It has been proven that we are fucked. The V2Ray network traffic can be identified by a plain vanilla deep neural network trained by one-month-long home network traffic data. However, there are still some people who deny or even belittle my findings even after I released everything.
Someone in Reddit claimed I may leak the V2Ray server information in the training data. So I moved my V2Ray server to a different cloud service provider, different OS flavor, different UUID in VMess protocol, different IP and port. The previously trained model without learning anything from the new test data still can achieve >99% true positive rate and <1% false positive rate in classification.
V2Ray team suspects that the classifier may misclassify any "random" TCP payload as the VMess protocol over TCP. One of the V2Ray moderators suggest in his comment
replicate some VMess encrypted data and re-fill them with random bytes (keep the length), mark them as non-V2Ray data, and see if there is a performance drop.
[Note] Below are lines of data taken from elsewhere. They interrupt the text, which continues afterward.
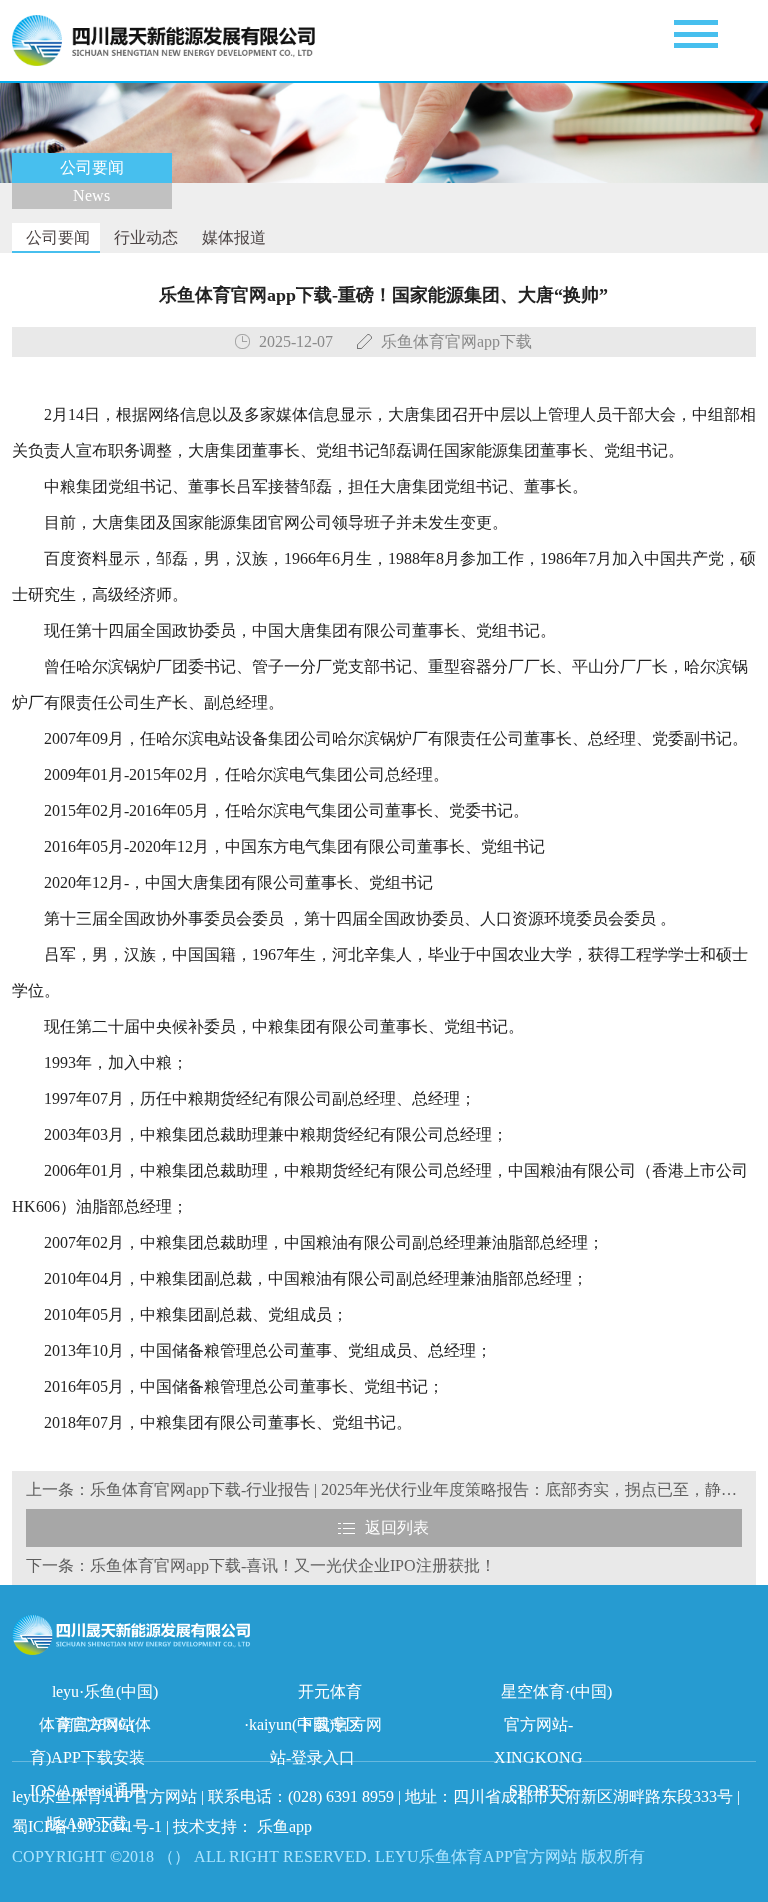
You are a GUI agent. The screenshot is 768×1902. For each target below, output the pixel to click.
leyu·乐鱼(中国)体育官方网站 (98, 1695)
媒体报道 (232, 237)
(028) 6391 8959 (343, 1796)
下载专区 (330, 1724)
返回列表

Every TCP payload in IMAP, SMTP, TLS, or SSH application are random bytes stream drew from their unique protocol distribution. If you handcraft packets that don’t exist in the world, the classifier for sure may give you an unexpected answer. But it doesn’t mean that the classifier can’t identify the authentic VMess protocol from the real world.
Let me give you an example. We have an image classifier that can identify a human being or a bear from the real world with the same classification power as the V2Ray traffic classifier has. But to prove the classifier sucks, you handcraft a monster with the Emperor’s head and Winnie the Pooh’s body. The image classifier may tell you this fucker maybe 50% chance a human and 50% chance a bear. Can you conclude that the image classifier can not determine a decent human being image or a cute cartoon bear cub image from the real world? No.
Every stream of packets is random. The only differences are that they drew from their unique protocol distribution. It should be recommended that no VMess protocol over TCP settings should be used.
My next plan is to figure out the answer to the million dollars question — how to evade the deep neural network classifier.
Here are two different directions:
- Masquerade V2Ray traffic by TLS protocol.
- Apply the adversarial sample technique.
For the 1st bullet point, I’m collecting V2Ray traffic data that encrypt VMess traffic by TLS transportation layer. Under this setting, V2Ray traffic may be masqueraded itself as TLS traffic. It will take me another month to complete data collection. But from my source code analysis on V2Ray, I don’t have high confidence that the classifier would fail to identify V2Ray in TLS. V2Ray borrows TLS‘s implementation from Golang’s crypto module. While the majority of web servers in the world still uses TLS 1.2 version, Golang already upgrades to TLS 1.3 version. From Wireshark’s packet analysis, this quite stands out among the legitimate TLS traffic.
For the 2nd bullet point, I have done some interesting research. I’m going to publish it in my next blog post.
Stay tuned.
Thank you for this informative post. Concerning the solution, the first one may works, but it requires a valid certificate, besides, excessive data flow to a certain destination server is likely to trigger IDS system reaction, the second method might work its way, but the model from machine learning is indeed a black box, one is hardly able to inspect the features learned, there are indeed ways to challenge it considering ts robustness, it is, however, a labor-taking job.
I found the adversarial example interesting because it is quite a challenge to add back the adversarial noise under several domain specific constraints: how to encode/decode the noise between two parties and how to make the adv noise effective where it can allow to apply to TCP payload only not the IP or TCP’s header. Anyway, if you have a better idea, I’m all ears.